Jake Brooker at Durham University, UK, and his colleagues have investigated the sexual behaviour of non-human primates at the Lola ya Bonobo Sanctuary in the Democratic Republic of the Congo and the Chimfunshi Wildlife Orphanage Trust in Zambia. Both sanctuaries include a mix of wild and captive-born apes that can roam and forage freely within them.
The researchers observed 53 bonobos (Pan paniscus) across three groups at Lola ya Bonobo and 75 chimpanzees (Pan troglodytes) across two groups at Chimfunshi in the course of feeding events that involved a swing distributing a limited supply of peanuts over a particular area.
“Bonobos and chimpanzees both live in very complex social structures with very rich social interactions that they have to navigate on a daily basis,” says team member Zanna Clay, also at Durham University. Anticipating such feeding events can be stressful because of competition over who gets to the food first.
The researchers observed 107 instances of genital contact in the bonobos and 201 in the chimpanzees in the 5 minutes before 45 feeding events across the five groups.
“This is either putting a hand or foot onto another primate’s anogenital region and it also might involve the genitals touching each other, like the genital rubbing behaviour that bonobos are very famous for,” says Brooker.
The study also revealed differences between the species: “We found the frequency of sex in these situations was more common in female bonobos with other females, whereas it was more common among males in chimps,” says Clay. That may be linked to the fact that bonobos live in matriarchal groups, while chimpanzees live in patriarchal ones, she says.
“Using sex as a social tool to navigate all sorts of social problems has given bonobos a bit of a reputation as a sort of sexy, hippie ape,” says Clay. “This work shows us that the differences between the two species are maybe not as big as was previously assumed. Chimpanzees, although they’re known to be aggressive and violent, actually have a really rich repertoire of behaviours that they use to manage their social lives.”
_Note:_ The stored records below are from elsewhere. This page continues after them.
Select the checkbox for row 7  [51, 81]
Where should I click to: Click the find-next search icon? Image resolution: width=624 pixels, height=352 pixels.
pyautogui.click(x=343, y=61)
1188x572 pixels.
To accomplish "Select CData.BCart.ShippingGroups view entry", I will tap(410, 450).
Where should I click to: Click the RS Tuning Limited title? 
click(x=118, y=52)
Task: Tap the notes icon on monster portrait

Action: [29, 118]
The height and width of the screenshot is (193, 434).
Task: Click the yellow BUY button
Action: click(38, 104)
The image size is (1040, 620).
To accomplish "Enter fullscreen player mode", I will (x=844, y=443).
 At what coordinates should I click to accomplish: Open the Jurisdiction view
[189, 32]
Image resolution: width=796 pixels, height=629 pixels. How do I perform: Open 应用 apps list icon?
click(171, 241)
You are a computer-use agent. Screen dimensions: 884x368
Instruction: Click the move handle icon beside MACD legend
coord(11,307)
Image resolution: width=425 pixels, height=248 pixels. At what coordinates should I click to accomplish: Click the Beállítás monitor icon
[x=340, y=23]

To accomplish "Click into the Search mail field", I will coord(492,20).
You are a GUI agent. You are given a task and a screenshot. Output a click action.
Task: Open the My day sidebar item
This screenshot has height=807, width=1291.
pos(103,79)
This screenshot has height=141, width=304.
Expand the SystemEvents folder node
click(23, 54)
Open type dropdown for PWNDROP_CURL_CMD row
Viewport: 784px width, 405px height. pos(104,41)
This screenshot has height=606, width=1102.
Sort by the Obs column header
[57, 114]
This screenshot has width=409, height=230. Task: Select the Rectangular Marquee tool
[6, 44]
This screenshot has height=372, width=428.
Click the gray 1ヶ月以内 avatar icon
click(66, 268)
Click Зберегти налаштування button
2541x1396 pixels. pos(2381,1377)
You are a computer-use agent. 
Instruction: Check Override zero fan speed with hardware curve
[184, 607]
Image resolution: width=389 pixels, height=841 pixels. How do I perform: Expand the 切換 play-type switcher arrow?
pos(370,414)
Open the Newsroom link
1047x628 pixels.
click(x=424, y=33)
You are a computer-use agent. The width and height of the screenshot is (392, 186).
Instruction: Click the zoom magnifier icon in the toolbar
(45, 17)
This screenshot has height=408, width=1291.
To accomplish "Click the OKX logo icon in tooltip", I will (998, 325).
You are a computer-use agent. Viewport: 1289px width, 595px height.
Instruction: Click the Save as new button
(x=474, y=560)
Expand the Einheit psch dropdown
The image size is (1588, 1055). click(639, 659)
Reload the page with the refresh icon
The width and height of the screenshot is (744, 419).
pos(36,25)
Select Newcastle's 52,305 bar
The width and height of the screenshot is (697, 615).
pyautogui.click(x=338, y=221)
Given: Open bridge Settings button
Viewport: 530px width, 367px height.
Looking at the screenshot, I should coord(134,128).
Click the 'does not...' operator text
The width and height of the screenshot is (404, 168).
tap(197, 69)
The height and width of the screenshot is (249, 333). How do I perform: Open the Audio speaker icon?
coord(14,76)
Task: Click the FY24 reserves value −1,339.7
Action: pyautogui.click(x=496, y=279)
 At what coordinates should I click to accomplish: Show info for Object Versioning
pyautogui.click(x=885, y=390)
“Chimps have definitely drawn the PR short straw by comparison to bonobos,” says Matilda Brindle at the University of Oxford.
The chimps use sex in a way that goes beyond reproduction and although it is different from sexuality in humans, we also don’t just have sex for reproduction, says Clay. For instance, stress reduction has been given as a reason people have sex.
Kit Opie at the University of Bristol, UK, wonders whether the same level of behaviour would be seen in wild settings rather than sanctuaries.
The work may also shed light on our last common ancestor, which lived some 5 million to 7 million years ago, before humans diverged from chimps and bonobos, he says.
“Given that all three species use sexual behaviours to navigate social relationships, the common ancestor we share likely did too,” says Brindle.